- _Fragmento del texto_
**********
Valentín Tomé
Res publica: ¡Apretad!
En febrero de 2020 miles de agricultores españoles salieron a la calle para protestar por una situación que consideraban insostenible: precios por debajo de los costes de producción, abuso de las cadenas de supermercados, competencia desleal de países no comunitarios con mano de obra esclava, regulaciones europeas asfixiantes y una PAC con multitud de disfuncionalidades. La respuesta del vicepresidente del Gobierno ante sus reivindicaciones provocó sorpresa tanto entre sus filas como en el resto de la ciudadanía: "¡apretad, apretad!, porque vuestras reivindicaciones son justas y merecen ser atendidas".
Muchos de los suyos consideraron que Pablo Iglesias había perdido la cabeza. ¿Cómo puede ser que desde el Gobierno se alentasen protestas contra el propio Gobierno? Si estos manifestantes, pensaban muchos de ellos tirando de esa lógica maniquea que domina el pensamiento actual, lanzaban sus diatribas contra el Gobierno estaba claro que no eran de los nuestros, y por lo tanto no merecían ser atendidos, pues lo único que pretendían era desgastar al Gobierno progresista.
Por supuesto Pablo Iglesias pensaba de manera diferente. Como buen revolucionario sabía que la justicia o no de una reivindicación no se mide preguntando por la afiliación política de los manifestantes sino atendiendo a la naturaleza de las razones que conducen a esa manifestación. Y era del todo evidente que, en este caso, sus protestas ponían de manifiesto una situación de injusticia social. Por lo tanto, para una persona de izquierdas no quedaba otra alternativa más que mostrarle su apoyo.
**********
- _Entradas sacadas de una colección_
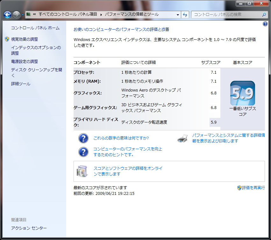Open アクション センター under related items

coord(29,228)
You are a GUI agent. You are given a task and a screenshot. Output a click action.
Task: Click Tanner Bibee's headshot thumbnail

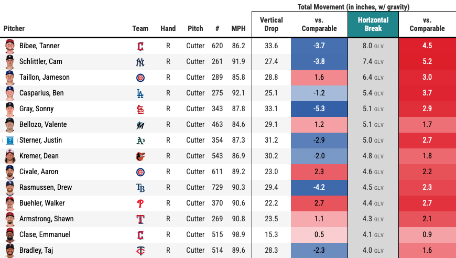tap(10, 46)
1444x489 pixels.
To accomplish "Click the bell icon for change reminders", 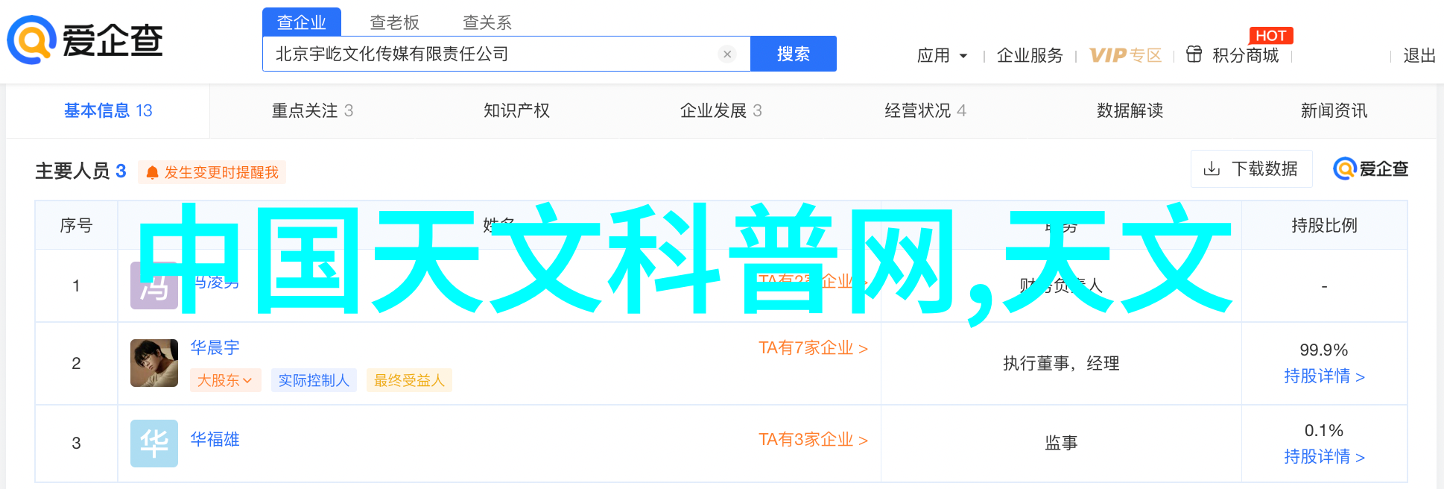I will 153,173.

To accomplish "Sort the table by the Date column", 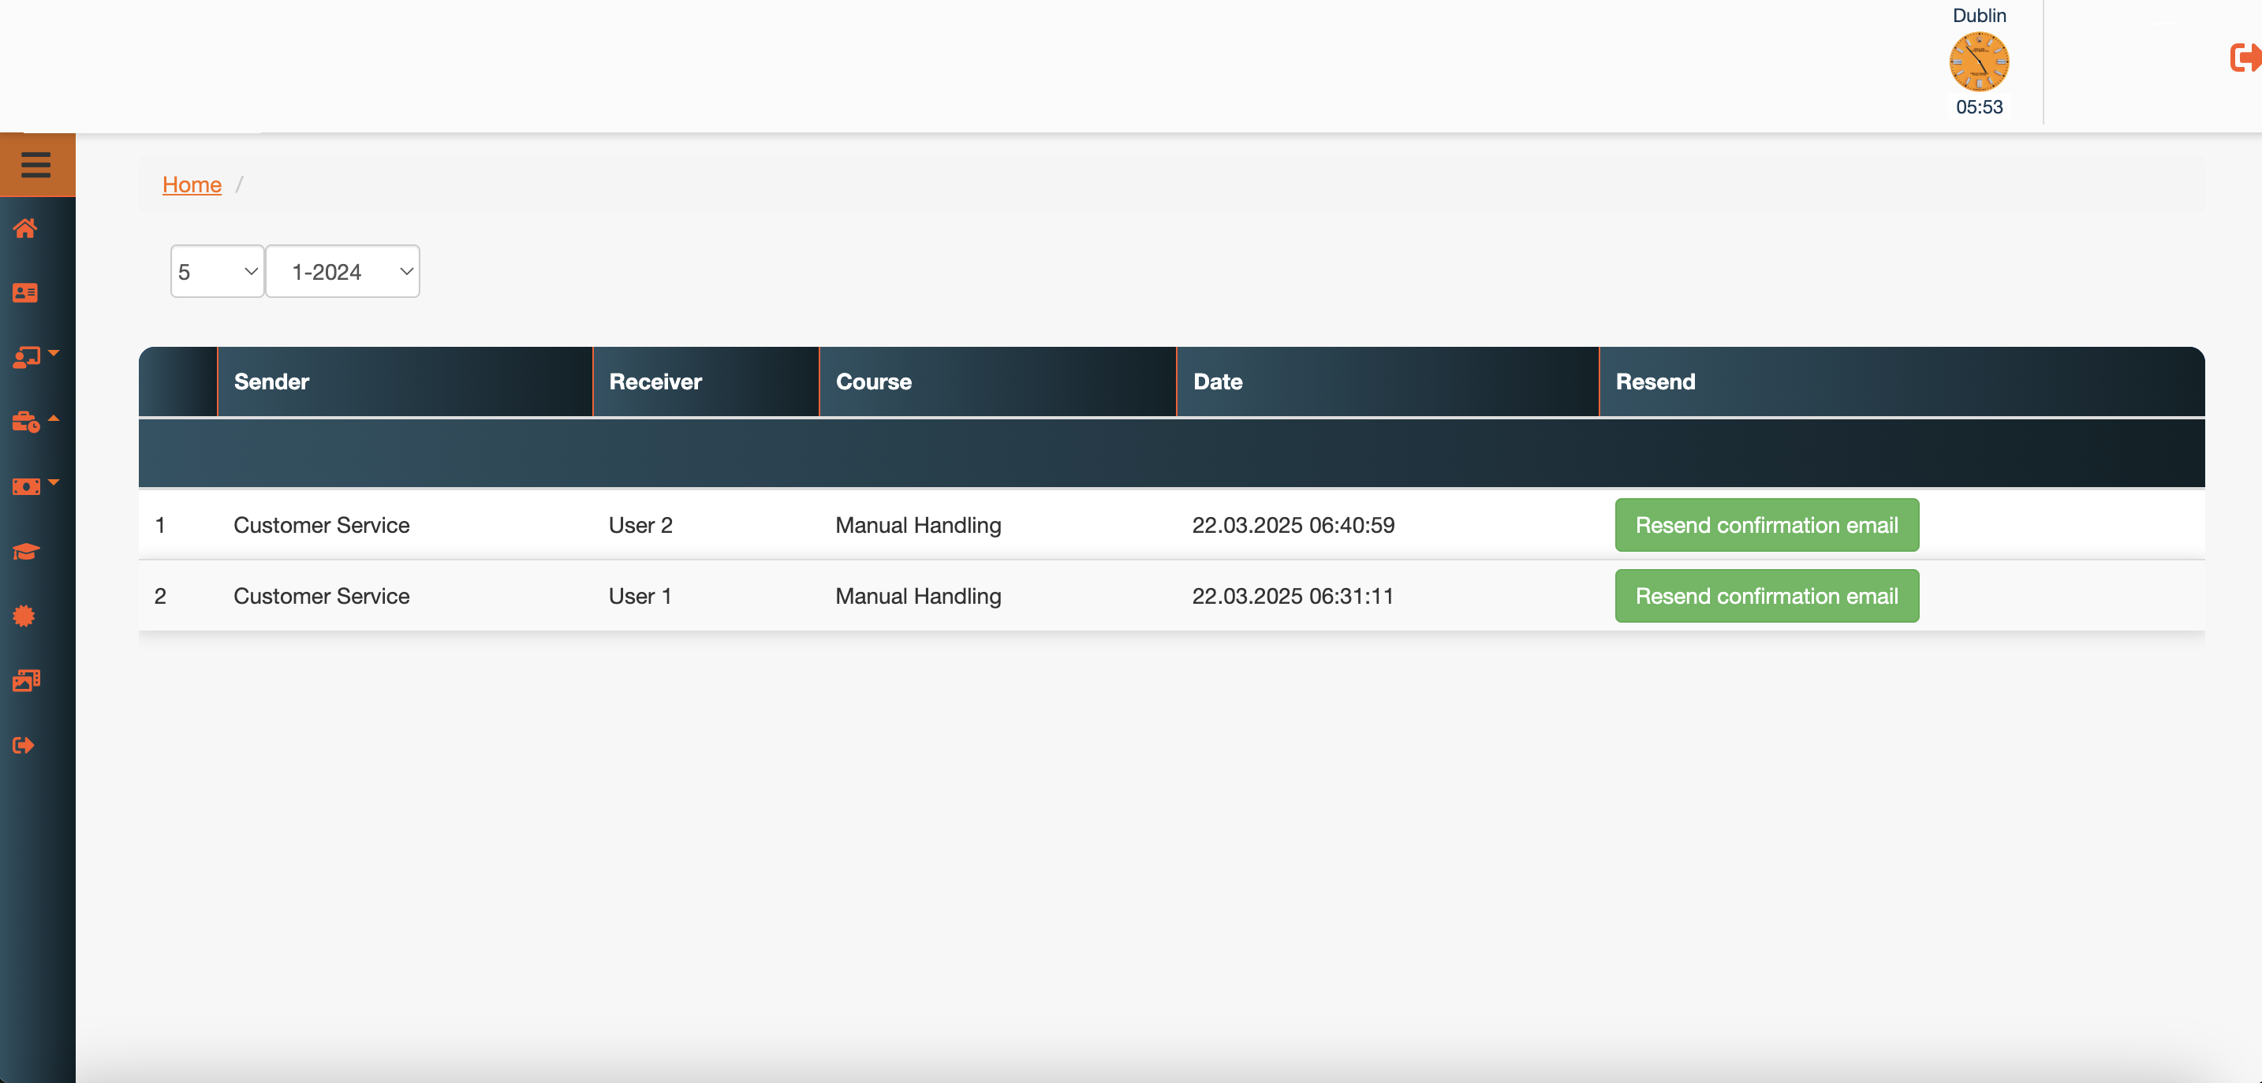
**********
- _Lo que se pide_
- 1) Según el fragmento sobre las protestas de los agricultores, ¿en qué mes y año salieron a la calle miles de agricultores españoles?
- 2) Reproduce sin cambios la parte del fragmento sobre las protestas de los agricultores que arranca con las palabras "Por supuesto Pablo" y termina con "mostrarle su apoyo.".

- _Soluciones_
- 1) En febrero de 2020.

- 2)
Por supuesto Pablo Iglesias pensaba de manera diferente. Como buen revolucionario sabía que la justicia o no de una reivindicación no se mide preguntando por la afiliación política de los manifestantes sino atendiendo a la naturaleza de las razones que conducen a esa manifestación. Y era del todo evidente que, en este caso, sus protestas ponían de manifiesto una situación de injusticia social. Por lo tanto, para una persona de izquierdas no quedaba otra alternativa más que mostrarle su apoyo.